Edward D. Wood Jr., is perhaps the best-known director of grade Z movies. Classics such as PLAN 9 FROM OUTER SPACE (1959) have entered popular folklore as legendarily bad films, which are so terrible in terms of script, filming and performances that they are almost good. But nothing compares to THE MAN WHO SAVED THE WORLD (1982), Cetin Inanc's Yesilcam answer to STAR WARS. Shot on a shoestring budget with sequences deliberately plagiarized from Lucas' film (as well as the theme tune), the film quite simply defies all attempts at logic. The plot - if there is one - is a familiar good vs. evil affair - but the continuity simply doesn't exist. Cuneyt Arkin as the superhero is just wonderful; the way he pirouettes through the air during the fight sequences is breathtaking, almost as if his boots were turbocharged. The dialog - such as it is - gives cliché a good name. But before western audiences sit back and simply laugh derisively at the film, perhaps they should bear in mind that Yesilcam movies operated according to their own dramatic logic very different from what might be expected in Hollywood. Most of them were shot in two or three weeks at most, and depended for much of their success on the pleasures of familiarity: audiences enjoyed seeing mega-stars like Arkin play the same role over and over again, even if he wasn't very good at it. THE MAN WHO SAVED THE WORLD is a very good example of this kind of film; rather like a quota quickie in Hollywood in the 1930s, it was designed to fulfill a need rather than be accepted as "great" art. Whatever its merits or demerits, it's still a really entertaining piece to watch.

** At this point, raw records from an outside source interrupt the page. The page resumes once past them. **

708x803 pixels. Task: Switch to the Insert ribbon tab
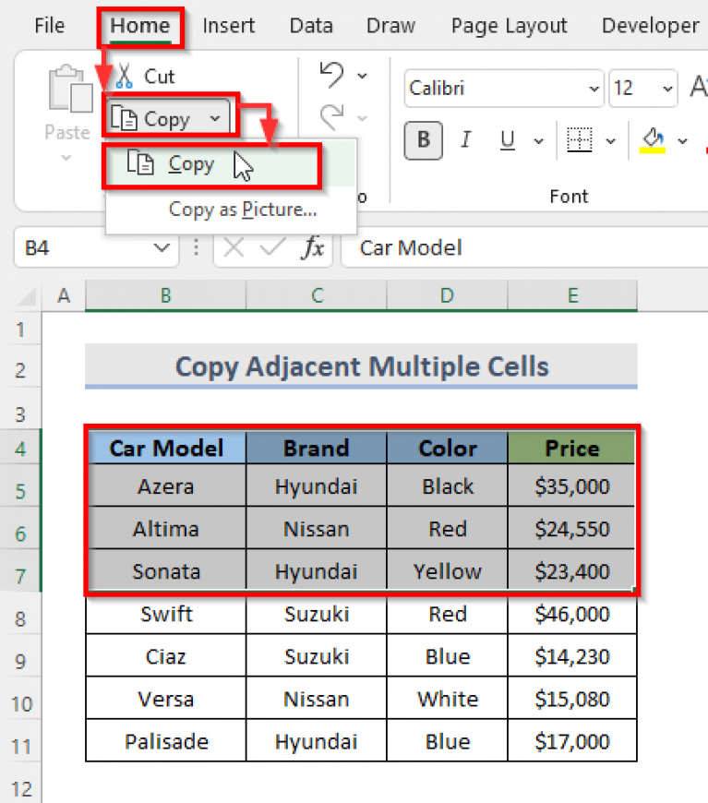click(x=228, y=26)
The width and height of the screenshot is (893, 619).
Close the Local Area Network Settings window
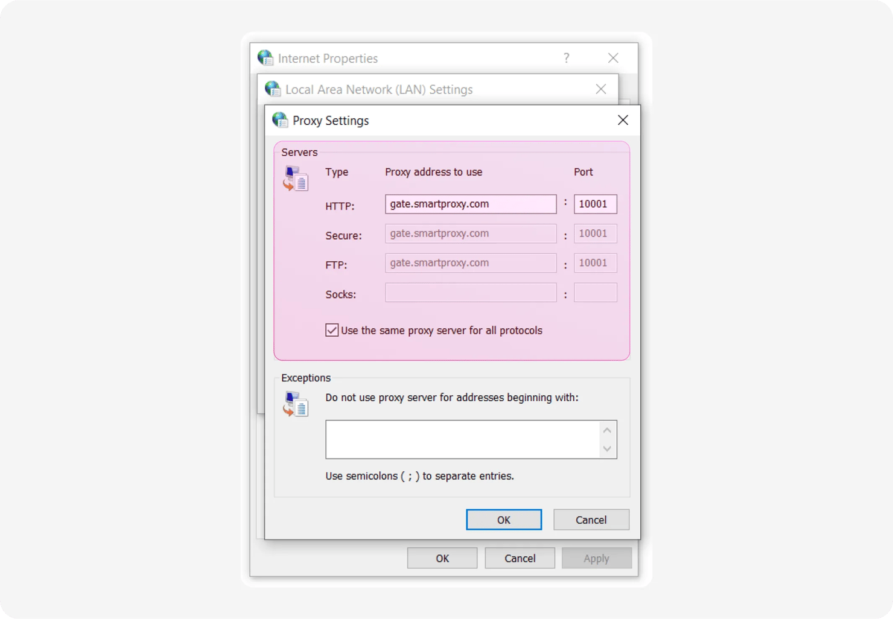click(x=600, y=89)
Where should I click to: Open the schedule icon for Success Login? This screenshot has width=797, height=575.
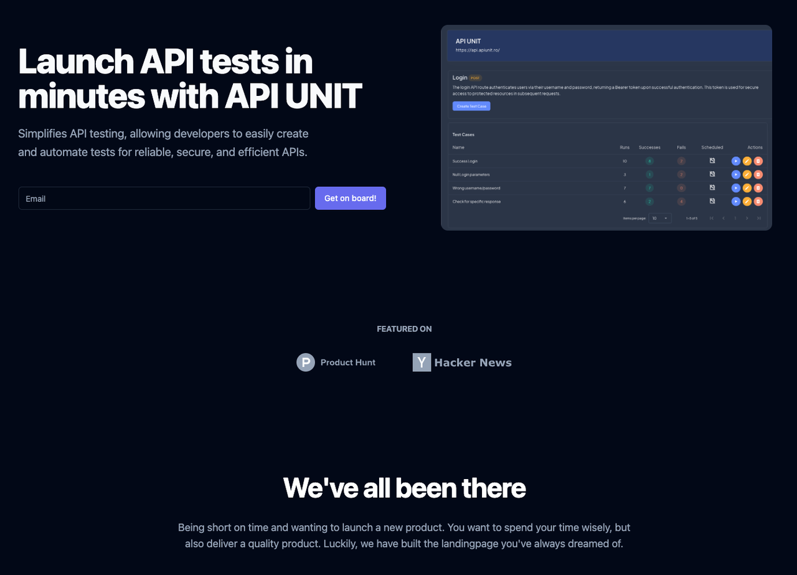click(x=712, y=161)
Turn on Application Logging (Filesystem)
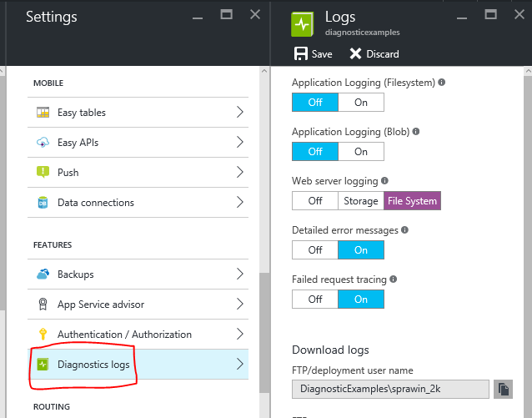This screenshot has width=532, height=418. pos(361,103)
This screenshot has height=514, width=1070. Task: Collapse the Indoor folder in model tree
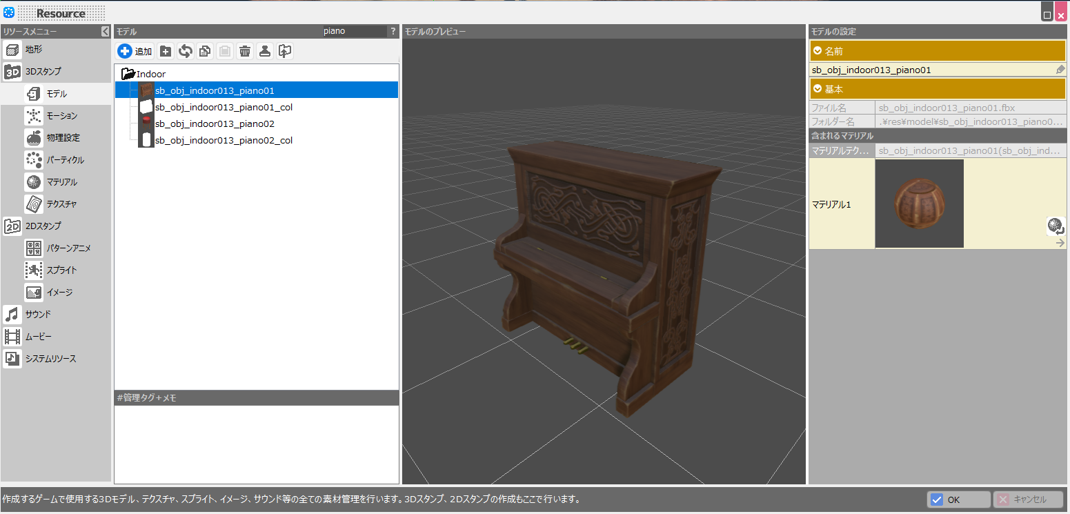(128, 74)
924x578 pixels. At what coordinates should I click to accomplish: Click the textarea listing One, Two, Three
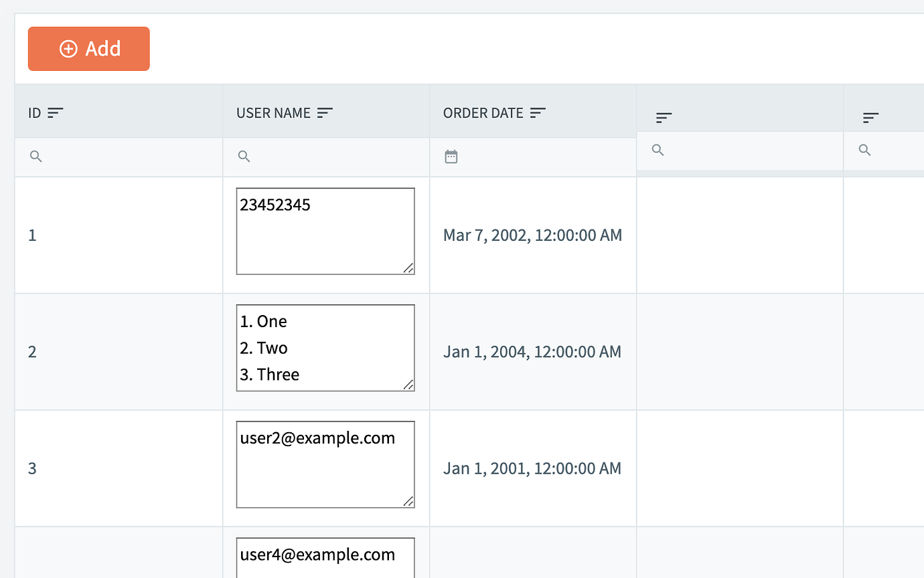click(325, 347)
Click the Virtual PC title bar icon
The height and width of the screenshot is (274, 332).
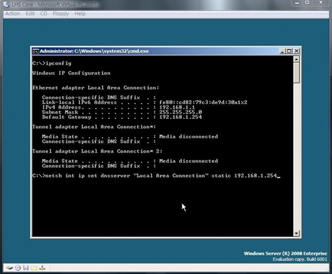pyautogui.click(x=6, y=4)
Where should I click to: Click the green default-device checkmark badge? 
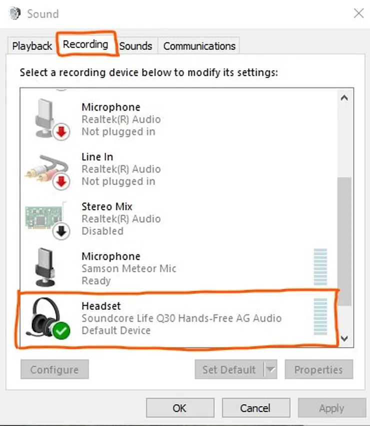pyautogui.click(x=63, y=329)
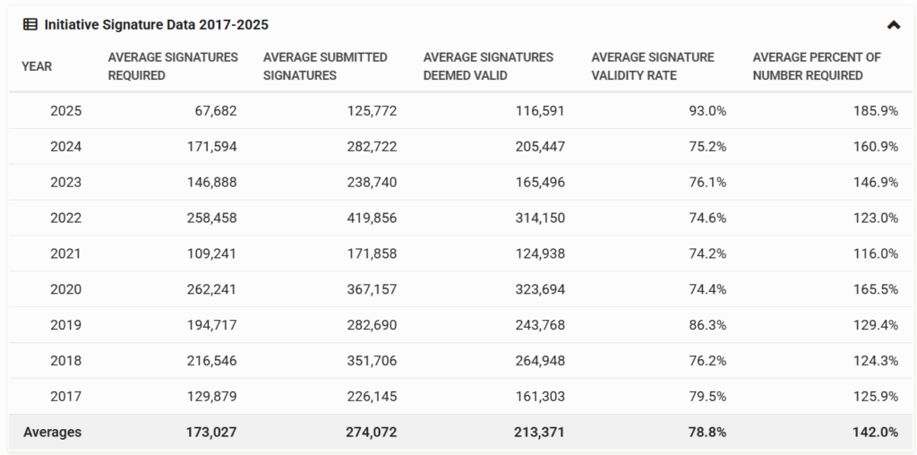Click the Average Percent of Number Required header
Image resolution: width=917 pixels, height=455 pixels.
pos(817,66)
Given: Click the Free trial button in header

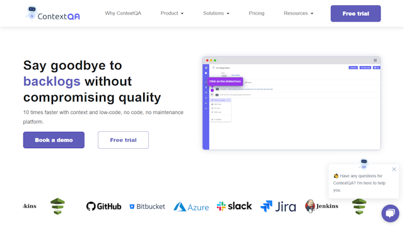Looking at the screenshot, I should pos(355,13).
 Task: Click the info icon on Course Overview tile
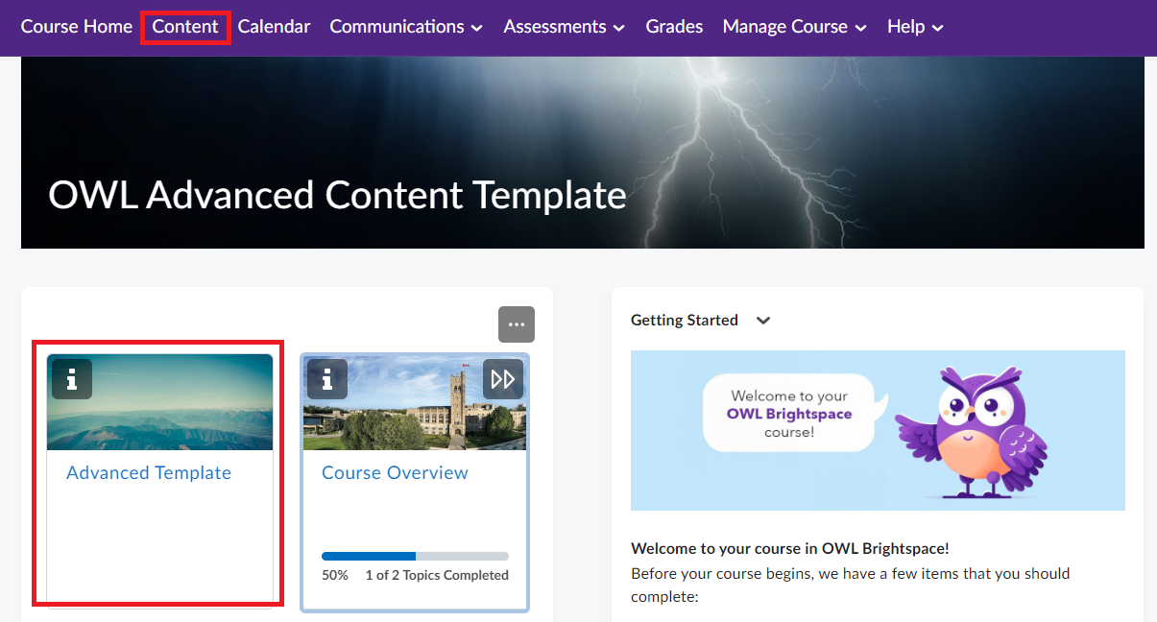coord(326,379)
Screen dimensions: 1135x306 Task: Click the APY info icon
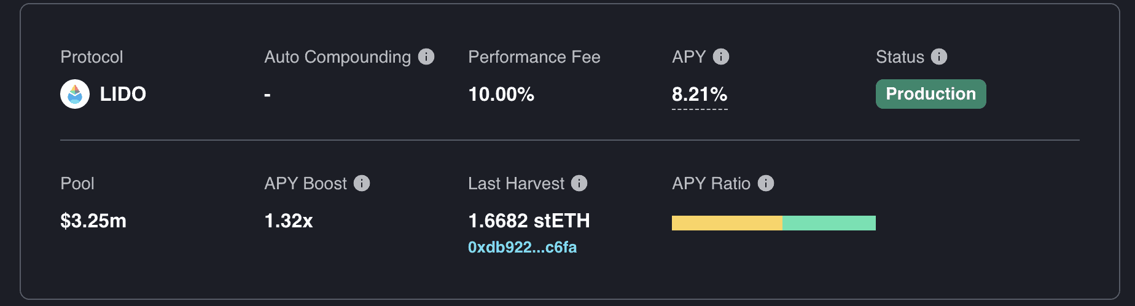(721, 57)
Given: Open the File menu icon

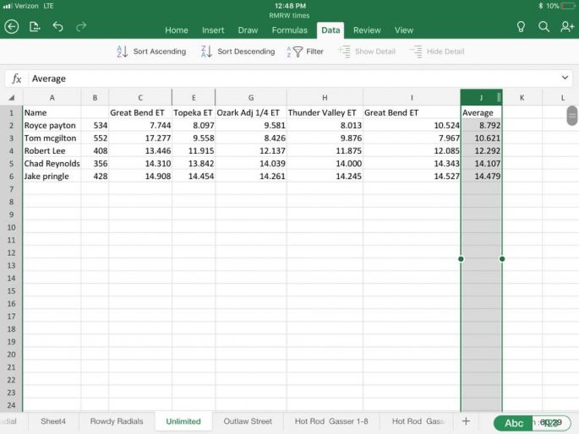Looking at the screenshot, I should pos(35,27).
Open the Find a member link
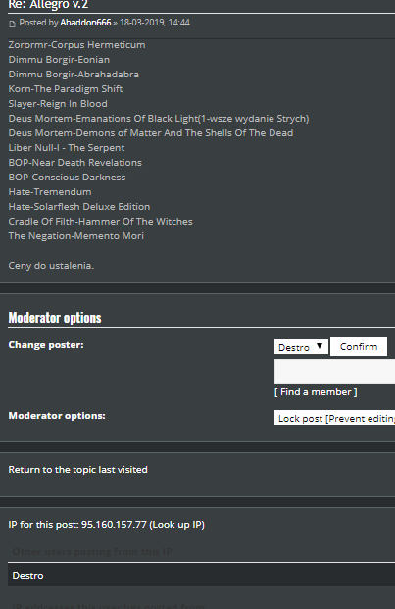This screenshot has width=395, height=609. point(316,392)
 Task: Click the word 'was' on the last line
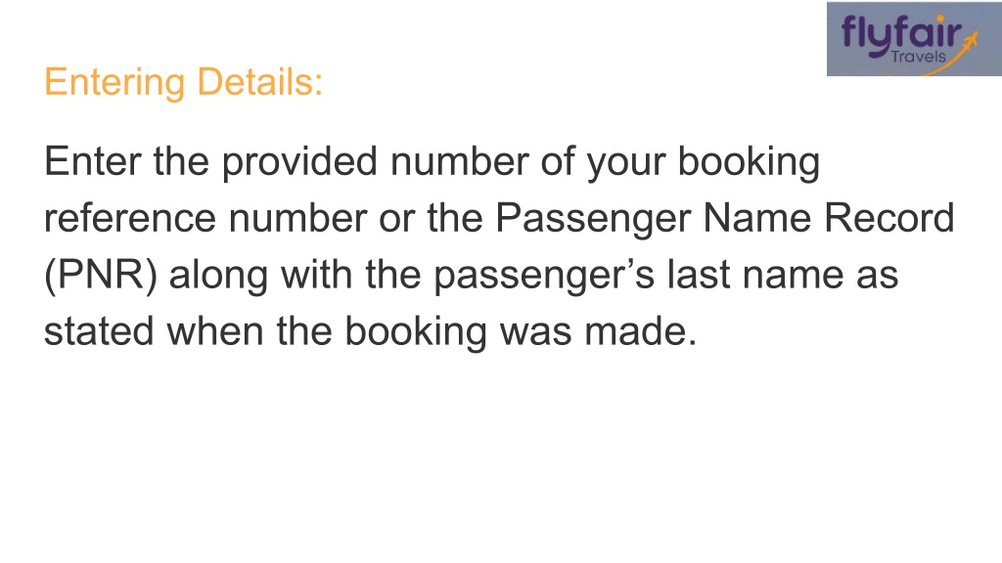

This world saving makes Al Adamson and Ed Wood look like choirboys in comparison! And surely this is nothing for squeamish Indiana-Jones or Star-Wars-buffs or even Flash-Gordon-fans. Instead you can expect salvos of unintended laughs, especially because of daring cheekiness concerning copyrights. Therefore "The Man who saves the world" has supposedly never been shown outside Turkey for understandable reasons. "Great" and totally weird costumes as well as unorthodox acrobatics will put you over the edge. Maximum trash galore, but lots of redundant and recurring scenes makes this a total bore after a while. Don't watch this alone or without alcohol!